Segment Start: Document passage

Monday, October 9, 2006 12:35 PM
Original article: Woodward strikes a nerve

Re: Betrayal

You're exactly right. It's so easy for me to see why anyone would be motivated to betray them if he had the chance, so I hadn't thought of that angle. I keep forgetting that Bush and Cheney don't understand why. But that's exactly right.

Tuesday, October 10, 2006 10:06 AM

Re: The whole Picure

Hey saintzak, I like the logic of your point that Democrats need to present the whole picture. It makes a lot of sense. However, I've seen no clear sign that the portion of the electorate who've been voting Republican the last six or more years responds to anything that makes sense in any logical way. Especially the "swing" voters who've been voting Republican. I'm crossing my fingers and hoping I'm dead wrong, but I think the Democrats will fall short next month simply because a large enough portion of the voting populace doesn't respond to the truth, logic, reason, sense, facts....

Tuesday, October 10, 2006 01:02 PM

And the Magic 8-Ball says....!

"I really wonder if The Base is ever going to wake up to the fact that they've been had."

OUTLOOK NOT SO GOOD.

Tuesday, October 10, 2006 02:28 PM

What's really the point here?

"I am not going to descend into biased mud slinging and innuendo (at times) and melodramatic words and sarcasm... anymore (I have in the past, sorry). It does no good, converts no-one."

Obviously there are differing views on what the Salon letters section ought be. There are letter writers who get quite angry about folks who try to have fun and inject humor into very serious issues. And it's fine for people not to like humor or sarcasm in this forum. Get as angry as you want; knock yourselves out.

But one thing I feel fairly certain about is whether or not this forum ought to be about convincing what's remains of Bush's base that the liberal view is right, and that they are horribly misguided and wrong. At this point in time, I just don't see how that's they're going to change. Voter's minds are made up one way or another. If people haven't turned their backs on Bush yet, I can't see how they ever will. Seriously--what's it gonna take? Sorry to sound so pessimistic, but that's how I feel.

So if I tee off on those on the right here--and I do--I'm not really thinking that there are loads of potential converts reading the Salon.com War Room Letters section looking for that final pebble to tip the scale and to bring them over to "our side." That's just.... silly.

Segment End: Document passage

--- Directions ---
1. In the forum letters, what reply does the Magic 8-Ball give?
2. List every date and time stamp in the forum letters.
3. Write the next part of the Salon forum letters on Bush's base, starting right after their final sentence.

Segment Start: Listed records

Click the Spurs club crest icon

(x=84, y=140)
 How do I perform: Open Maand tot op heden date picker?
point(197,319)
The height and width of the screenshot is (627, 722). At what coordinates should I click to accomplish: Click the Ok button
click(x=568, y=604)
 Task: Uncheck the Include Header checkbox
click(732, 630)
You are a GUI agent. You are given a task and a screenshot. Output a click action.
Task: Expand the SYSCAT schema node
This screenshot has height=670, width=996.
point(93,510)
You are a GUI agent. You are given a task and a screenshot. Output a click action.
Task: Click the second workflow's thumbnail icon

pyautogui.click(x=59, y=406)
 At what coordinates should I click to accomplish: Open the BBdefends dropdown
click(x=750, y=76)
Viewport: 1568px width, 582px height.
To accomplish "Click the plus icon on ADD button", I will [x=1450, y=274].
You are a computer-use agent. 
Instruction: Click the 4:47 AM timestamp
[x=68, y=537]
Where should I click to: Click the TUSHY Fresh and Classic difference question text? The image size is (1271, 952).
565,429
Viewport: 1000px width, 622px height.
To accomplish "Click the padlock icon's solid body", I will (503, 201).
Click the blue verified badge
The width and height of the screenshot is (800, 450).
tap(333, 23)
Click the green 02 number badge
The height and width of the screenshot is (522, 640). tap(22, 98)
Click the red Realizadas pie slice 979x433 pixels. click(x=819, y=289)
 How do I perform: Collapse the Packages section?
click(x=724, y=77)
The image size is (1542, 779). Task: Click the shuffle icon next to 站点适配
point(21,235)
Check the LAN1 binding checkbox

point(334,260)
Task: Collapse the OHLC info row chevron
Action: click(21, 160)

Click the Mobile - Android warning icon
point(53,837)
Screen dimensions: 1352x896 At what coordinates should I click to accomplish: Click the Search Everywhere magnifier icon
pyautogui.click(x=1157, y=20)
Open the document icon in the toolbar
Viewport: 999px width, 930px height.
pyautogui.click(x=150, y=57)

Segment End: Listed records

--- Answers for the exercise ---
1. OUTLOOK NOT SO GOOD.

2.
- Monday, October 9, 2006 12:35 PM
- Tuesday, October 10, 2006 10:06 AM
- Tuesday, October 10, 2006 01:02 PM
- Tuesday, October 10, 2006 02:28 PM

3.
If folks here want to try converting voters, be my guest. But I think there are better places to toil away with that task.

Wednesday, October 11, 2006 07:28 AM

655,000 dead Iraqis

is one hell of a big comma.

Wednesday, October 11, 2006 08:18 AM

What's the big deal?

Sure, 650,000 is a really big number, but at least they died in a free and sovereign country! They died knowing they were no longer living under the tyranny of Saddam. They died with the sweet taste of freedom on their lips. They should be quite thankful for what we gave them.

(Finally after nearly six years, Bush's reasoning is finally starting to sink in with me. It's all making sense now...)

Wednesday, October 11, 2006 09:46 AM

History

"I wish those assholes would put things just point-blank to me. I get half a book telling me about the history of North Korea."

The first thing I thought of when I read that is Condi Rice's dismissal of the August 2001 PDB as being an "historical" document.

I think it's safe now to assume that the folks in the White House consider history irrelevant as far as their foreign policy objectives are concerned.

Wednesday, October 11, 2006 10:48 AM

Doesn't anybody READ anymore?

From Tim Grieve's post, third paragraph. All caps for emphasis.

"A study conducted by the Johns Hopkins Bloomberg School of Public Health and published in the British medical journal THE LANCET CONCLUDES THAT 655,000 MORE IRAQIS HAVE DIED SINCE MARCH 2003 THAN WOULD HAVE DIED IF THE UNITED STATES HAD NOT INVADED THEIR COUNTRY."